{Increasing Operation Efficiency Using Digital Twin Technology}

Gazprom Neft saw the need to improve and increase production efficiency using new technologies and design solutions in the field. They found that data acquisition, engineering information processing, and analysis of the data would consume as much as 75% (or more) of the employees' time resources. 


Utilizing software solutions leveraging artificial intelligence was the solution to aid in decision making, as well as addressing routine task automation and cross-team collaboration. Applying digital representations or versions - digital twins - of their wells combined with predictive analytics and automated diagnostics, to obtain lasting, efficiency gains in hard-to-recover reserves development. 


Since the introduction of the Drilling Management Center, NPT has been reduced by 8-10%, and the drilling rate has improved by 20%.  For example, safer tripping and proper ECD management with fewer surge & swab incidents, as well as borehole stability issues were achieved. In addition, the digital twin gave control of the wellbore friction and back-reaming has helped to prevent pack-off situations.

300% increase in wells supported 

NPT reduced by 60%

Drilling rate improved by 20%

Zero sidetracks 

From 100 to 150 supported wells annually

By utilizing digital twin technology, DMC managed to increase the number of support from 100 to 150 annually with the same personnel count. This helps save rig costs by early risk detection and predictive analytics, enabling the drilling team to react quickly and make efficient decisions. By using what-if analysis, our software can simulate multiple scenarios in real time. 

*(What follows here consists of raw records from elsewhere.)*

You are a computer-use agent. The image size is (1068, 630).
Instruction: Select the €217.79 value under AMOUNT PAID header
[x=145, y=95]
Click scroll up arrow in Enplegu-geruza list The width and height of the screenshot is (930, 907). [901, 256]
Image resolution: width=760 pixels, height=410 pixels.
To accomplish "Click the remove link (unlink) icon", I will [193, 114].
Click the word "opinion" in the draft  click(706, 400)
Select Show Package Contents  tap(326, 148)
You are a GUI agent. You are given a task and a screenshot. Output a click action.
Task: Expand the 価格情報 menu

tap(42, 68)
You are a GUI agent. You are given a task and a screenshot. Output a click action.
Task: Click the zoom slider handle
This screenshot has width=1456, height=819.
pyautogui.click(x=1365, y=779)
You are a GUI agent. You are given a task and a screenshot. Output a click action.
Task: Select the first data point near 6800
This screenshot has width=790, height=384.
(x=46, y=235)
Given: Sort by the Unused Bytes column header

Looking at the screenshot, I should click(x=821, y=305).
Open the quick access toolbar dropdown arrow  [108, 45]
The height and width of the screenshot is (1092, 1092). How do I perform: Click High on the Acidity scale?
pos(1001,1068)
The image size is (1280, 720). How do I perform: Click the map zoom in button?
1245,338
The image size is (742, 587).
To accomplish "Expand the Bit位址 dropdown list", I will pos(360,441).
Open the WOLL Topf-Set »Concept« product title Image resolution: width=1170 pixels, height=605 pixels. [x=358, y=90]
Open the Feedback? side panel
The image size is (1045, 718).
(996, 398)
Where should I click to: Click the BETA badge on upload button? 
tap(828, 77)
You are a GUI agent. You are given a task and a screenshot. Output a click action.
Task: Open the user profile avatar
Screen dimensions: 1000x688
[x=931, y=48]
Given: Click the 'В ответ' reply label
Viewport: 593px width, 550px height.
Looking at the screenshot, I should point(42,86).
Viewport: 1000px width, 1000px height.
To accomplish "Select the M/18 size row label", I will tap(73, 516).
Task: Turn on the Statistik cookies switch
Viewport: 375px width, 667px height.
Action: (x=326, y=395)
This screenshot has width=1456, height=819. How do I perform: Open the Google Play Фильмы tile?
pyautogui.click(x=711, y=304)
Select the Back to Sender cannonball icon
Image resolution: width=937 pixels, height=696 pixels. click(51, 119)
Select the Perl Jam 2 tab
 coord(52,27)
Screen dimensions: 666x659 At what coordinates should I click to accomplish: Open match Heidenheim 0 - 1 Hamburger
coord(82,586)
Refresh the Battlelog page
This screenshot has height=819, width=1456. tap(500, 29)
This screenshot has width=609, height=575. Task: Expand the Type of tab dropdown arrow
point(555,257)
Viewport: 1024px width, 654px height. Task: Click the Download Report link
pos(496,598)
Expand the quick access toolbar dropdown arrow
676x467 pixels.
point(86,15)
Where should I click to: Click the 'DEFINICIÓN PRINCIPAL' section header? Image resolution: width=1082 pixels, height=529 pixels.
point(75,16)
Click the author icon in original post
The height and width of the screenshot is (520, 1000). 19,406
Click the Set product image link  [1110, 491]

The digital twin of the well is continuously updated by the real-time data from the rig. The principle is to enforce continuous optimization by using artificial intelligence and machine learning to provide diagnostic messages when abnormal activities are detected. Predictive analytics and forecasting have the main objective to cause awareness of upcoming risks, followed up by what-if analysis to optimize the operation. 

Artificial intelligence and predictive analytics provide the drilling team with a decision-making tool during planning and drilling operations. 

This is also a key enabler toward Automated Drilling Control.